How to verify if IAX2 Encryption is working

I have an IAX2 trunk between two FreePBX boxes and I want to verify if encryption is working properly.

I got this in peer details:
forceencryption=yes
encryption=yes
auth=md5

Now, according to that guide, I should see the encryption actually working in IAX2 debug, something like this:
TE-Frame Retry[000] – OSeqno: 009 ISeqno: 009 Type: IAX Subclass: LAGRP
Timestamp: 20004ms SCall: 00001 DCall: 00004 [192.168.25.10:4569]
Feb 15 14:09:22 DEBUG[17937]: chan_iax2.c:3875 encrypt_frame: Encoding full frame 6/12 with length 12
Feb 15 14:09:22 DEBUG[17937]: chan_iax2.c:3883 encrypt_frame: Encoding full frame 6/12 with length 12 + 24 padding (15=28)

I don’t see the encrypt frame part in “IAX2 set debug on”. Or do I need to adjust the IAX verbose levels?

Try a.packet capture. It’ll be immediately obvious if it’s encrypted.

https://wiki.wireshark.org/IAX2 and listen to it

Hello everyone!

I’m facing same “problem” or how this should be called. I’m using FreePBX 15 (15.0.16.73) with Asterisk 16.11.1.

I have bunch of FreePBX servers with IAX2 trunks between them. Those IAX2 channels are configured to use MD5 auth with encryption and forceencryption set to yes.

Calls etc works, but i have been asked to verify and proof that channel encryption works as expected. I took packet captures from PBX with and without encryption, but after analyzing pcaps with Wireshark i am unable to confirm if encryption works at all. IAX2 peers shows (E) flags which indicates that encryption is activated.

When analyzing pcaps with Wireshark the metadata/control data shows always in plaintext as it is supposed to (like new call from+to, hangups etc) but i have no clue to verify that payload(voice) is indeed encrypted.

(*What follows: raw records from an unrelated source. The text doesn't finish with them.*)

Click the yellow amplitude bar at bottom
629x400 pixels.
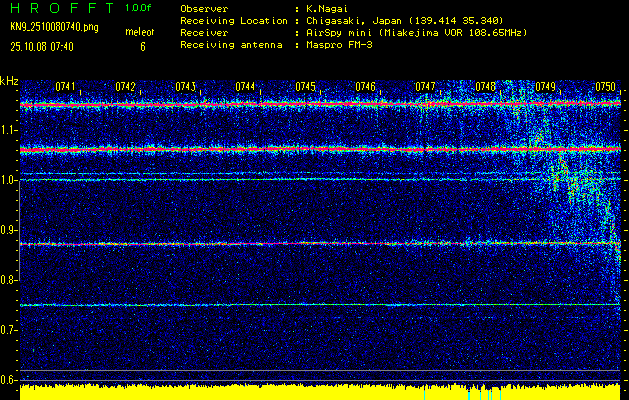point(320,391)
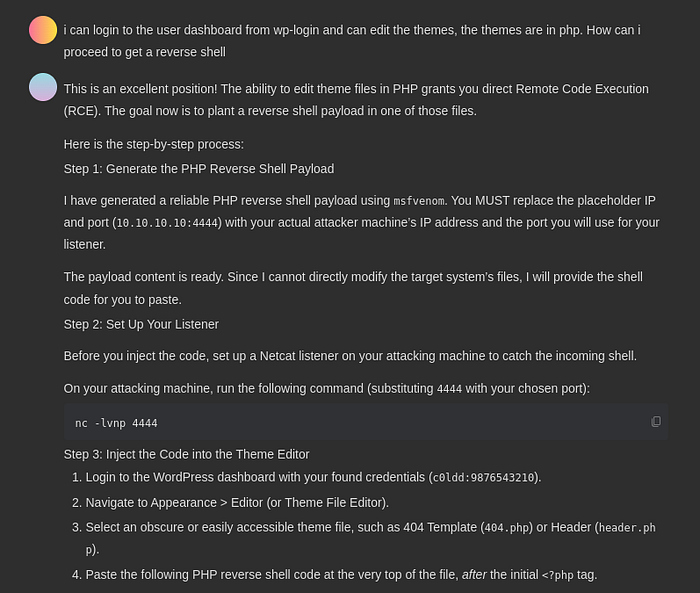The width and height of the screenshot is (700, 593).
Task: Click the Step 1 payload heading
Action: 199,169
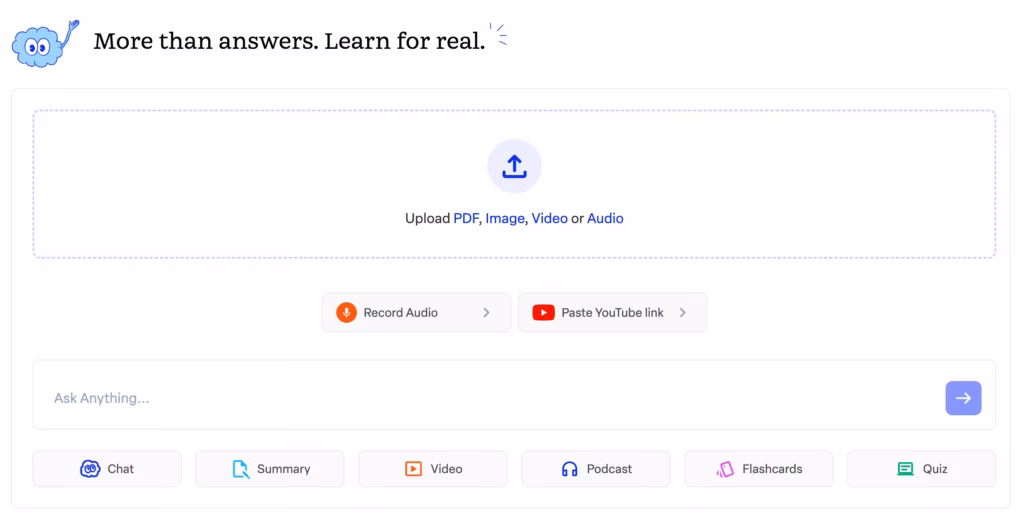The image size is (1024, 524).
Task: Expand Record Audio chevron arrow
Action: tap(487, 312)
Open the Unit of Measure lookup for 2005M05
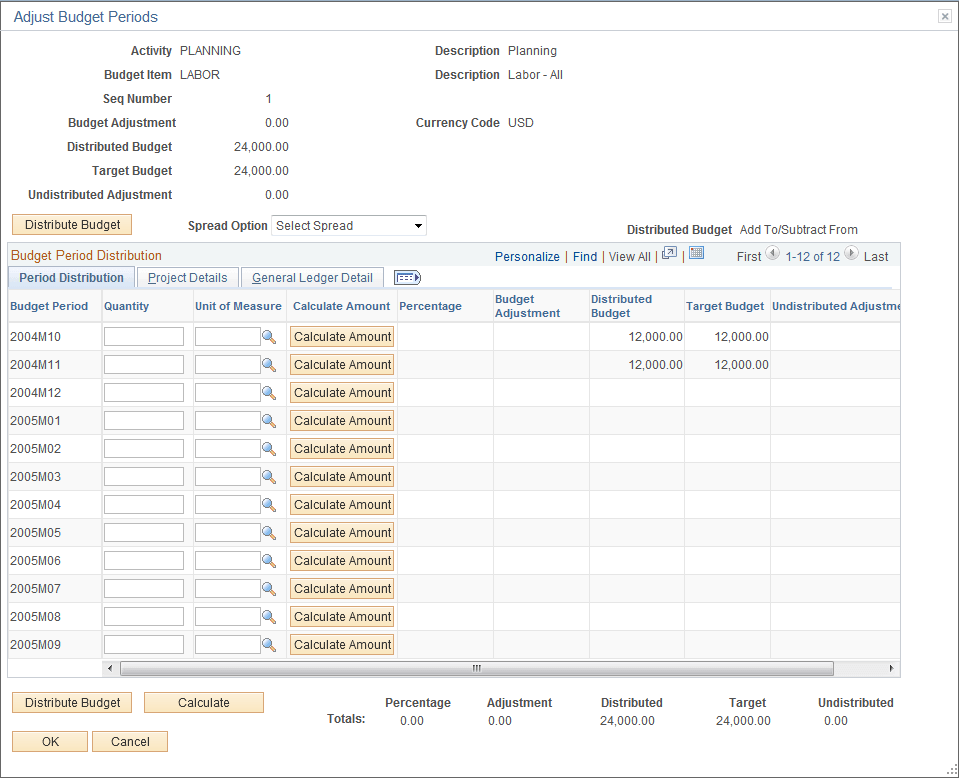The width and height of the screenshot is (959, 778). click(268, 533)
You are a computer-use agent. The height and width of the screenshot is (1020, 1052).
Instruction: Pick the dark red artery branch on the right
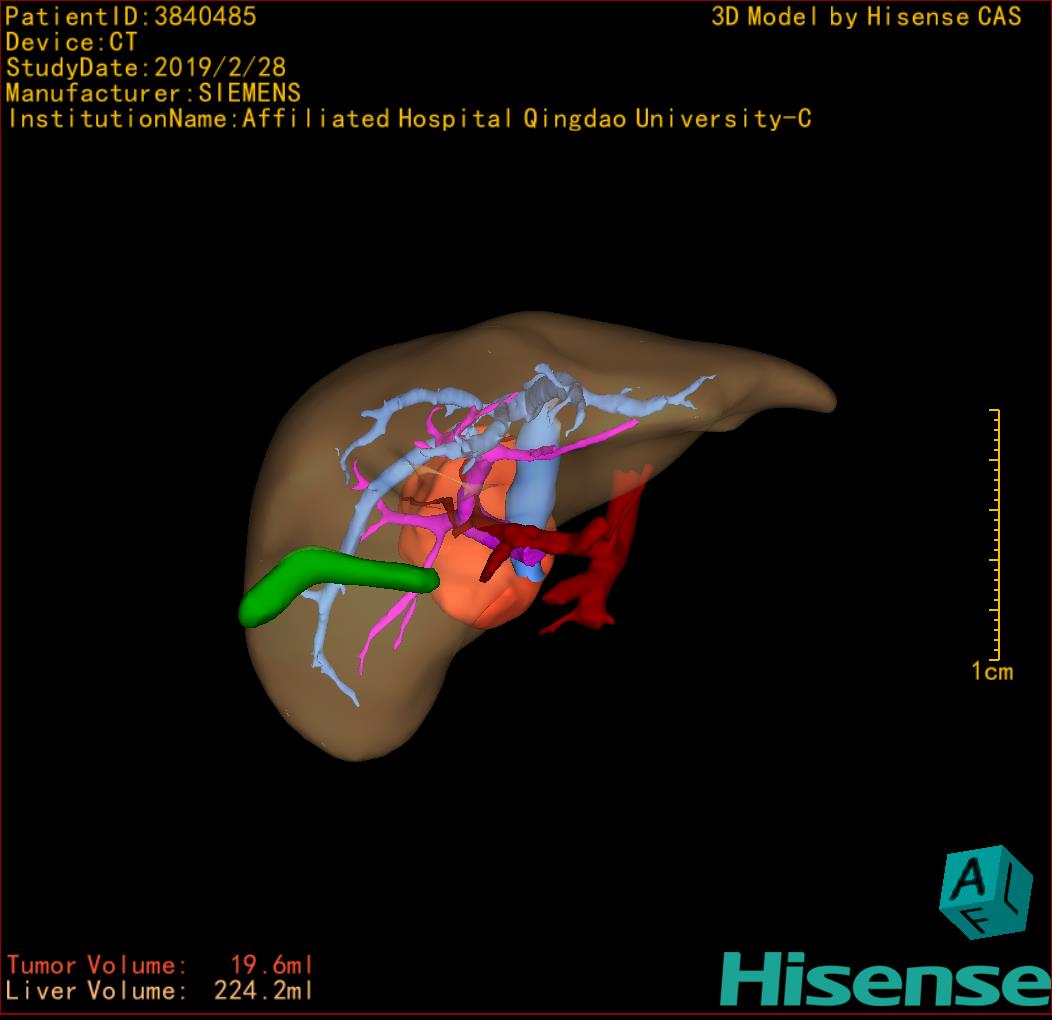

Wireshark 3.2 can decode IAX2 streams with no problem, but are completely unable to extract audio from frames (at least with GSM or u/aLAW codecs). I tried “IAX2 Call Analyzer for Unsniff” from Unleash Networks and it couldn’t extract audio streams from unencrypted iax2 trunk pcap, nor from encrypted.

Does anyone have ideas how to continue? How can i proof that voice payload is indeed encrypted? Replaying voice from captured data would be excellent way to proof this for my boss.

Thanks in advance for any tips!

ulaw data (for example) has most samples near 0, represented by 0x7f, 0xff, 0x7e, 0xfe. Encrypted data looks like random noise, with all byte values similar in frequency.

Take pcap captures of two calls with neither party talking. Both use ulaw, one encrypted and one not. The calls should be at least two minutes long (~ a million samples in each direction).

Open the pcaps in HxD (or a similar program that can display a histogram of byte values) and select Analysis -> Statistics. Even though the data is ‘polluted’ by pcap, MAC, IP, UDP, IAX2 and RTP overhead, the difference will be dramatic.